• Records shown:
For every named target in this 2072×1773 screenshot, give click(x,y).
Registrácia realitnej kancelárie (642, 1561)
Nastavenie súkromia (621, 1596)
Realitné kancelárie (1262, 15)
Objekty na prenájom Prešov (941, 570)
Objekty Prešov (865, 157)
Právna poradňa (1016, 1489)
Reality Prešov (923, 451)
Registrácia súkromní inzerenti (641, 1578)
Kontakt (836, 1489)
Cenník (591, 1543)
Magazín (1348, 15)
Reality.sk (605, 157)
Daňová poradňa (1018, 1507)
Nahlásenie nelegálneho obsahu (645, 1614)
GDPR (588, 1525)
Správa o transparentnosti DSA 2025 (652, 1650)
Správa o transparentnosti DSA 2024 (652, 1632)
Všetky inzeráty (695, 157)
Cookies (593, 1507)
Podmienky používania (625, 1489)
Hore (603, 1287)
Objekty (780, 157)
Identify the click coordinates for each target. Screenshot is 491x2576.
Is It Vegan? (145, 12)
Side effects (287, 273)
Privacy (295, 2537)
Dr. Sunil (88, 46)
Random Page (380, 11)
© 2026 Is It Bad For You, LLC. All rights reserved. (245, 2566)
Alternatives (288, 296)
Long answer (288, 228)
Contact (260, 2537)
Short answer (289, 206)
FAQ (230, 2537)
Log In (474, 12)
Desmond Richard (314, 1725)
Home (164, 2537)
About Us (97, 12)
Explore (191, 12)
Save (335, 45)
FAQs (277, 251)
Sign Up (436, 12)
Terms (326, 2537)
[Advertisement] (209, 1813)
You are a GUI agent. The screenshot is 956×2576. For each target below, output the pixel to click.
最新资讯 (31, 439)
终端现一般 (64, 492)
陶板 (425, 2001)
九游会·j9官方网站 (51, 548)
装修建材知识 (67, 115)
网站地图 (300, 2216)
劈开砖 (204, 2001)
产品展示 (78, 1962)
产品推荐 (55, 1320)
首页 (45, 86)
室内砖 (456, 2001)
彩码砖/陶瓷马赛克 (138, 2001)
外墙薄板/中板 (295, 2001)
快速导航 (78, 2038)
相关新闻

• What is being asked: Lines are to be repeated exactly from the one that contains "Explore (191, 12)" through the last line of the listing, with both ends kept and no others added.

• Answer to this task:
Explore (191, 12)
Save (335, 45)
FAQs (277, 251)
Sign Up (436, 12)
Terms (326, 2537)
[Advertisement] (209, 1813)
You are a GUI agent. The screenshot is 956×2576. For each target below, output the pixel to click.
最新资讯 (31, 439)
终端现一般 (64, 492)
陶板 (425, 2001)
九游会·j9官方网站 (51, 548)
装修建材知识 (67, 115)
网站地图 (300, 2216)
劈开砖 (204, 2001)
产品展示 (78, 1962)
产品推荐 (55, 1320)
首页 (45, 86)
室内砖 (456, 2001)
彩码砖/陶瓷马赛克 (138, 2001)
外墙薄板/中板 (295, 2001)
快速导航 (78, 2038)
相关新闻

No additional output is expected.